Si ricorda che secondo il TAR Liguria 801/2014 ha rammentato che il tema del decoro urbano e quello dei criteri da seguire per la colorazione degli edifici è una materia rientrante nell'ambito delle competenze delle leggi regionali che devono stabilire i criteri da seguire.
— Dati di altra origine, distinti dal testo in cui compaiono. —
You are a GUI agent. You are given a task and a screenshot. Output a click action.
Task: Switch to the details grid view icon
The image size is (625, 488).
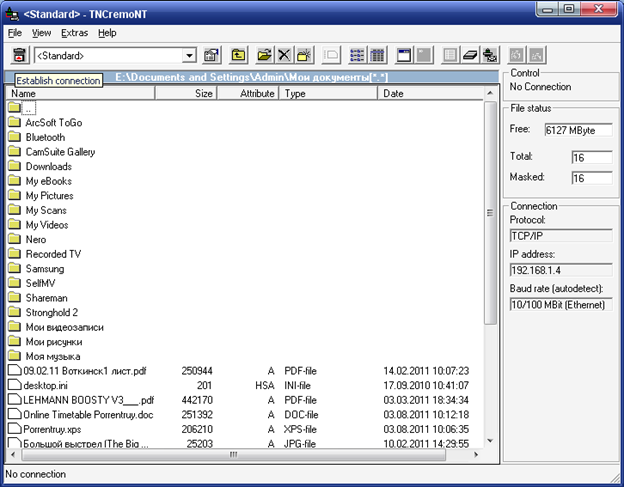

Le norme regionali devono tener conto del principio di legalità sancito dall'art. 23 della Costituzione norma che dispone <<Che nessuna prestazione personale o patrimoniale può essere imposta se non in base alla legge” e tali norme devono armoniosamente essere seguite dall'esercizio di una adeguata potestà regolamentare da parte dei Comuni.>>
Occorre infine porre a mente che il degrado della facciata non costituisce un vizio dell'appartamento
Si legge nella decisione della Cass. 10239/2013 << … in modo adeguato e logico ha, per un verso, escluso che lo stato di degrado delle facciate del fabbricato condominiale (così come di altre parti comuni, in generale), nel quale era ubicato l'immobile oggetto della compravendita, potesse costituire propriamente un vizio del bene di tale contratto, risolvendosi, piuttosto, in una caratteristica o qualità dell'immobile che, pacificamente, non era di recente costruzione e, quindi, non si sarebbe potuto considerare nuovo, e, per altro verso, in base ad accertamento di fatto congruamente apprezzato (e, perciò, incensurabile nella presente sede di legittimità: cfr. Cass. n. 15395 del 2000; Cass. n. 5251 del 2004 e Cass. n. 3644 del 2007), ha evidenziato come tale situazione (caratterizzante l'edificio condominiale e, come tale, implicante la necessità di interventi di manutenzione straordinaria) fosse evidente e palesemente visibile, onde non poteva qualificarsi né come occulta né come sconosciuta all'acquirente (che, peraltro, rivestiva la qualifica, particolarmente idonea allo scopo, di mediatore professionale di compravendite immobiliari), il quale aveva stimato il valore del negozio (oggetto della vendita, unitamente alle sue pertinenze e alla quota di parti comuni) nella “situazione di fatto in cui si trovava”, che, oltretutto, aveva indubbiamente influito sulla determinazione del prezzo da corrispondere per l'alienazione dell'immobile…” (Cass. 2 maggio 2013 n. 10239).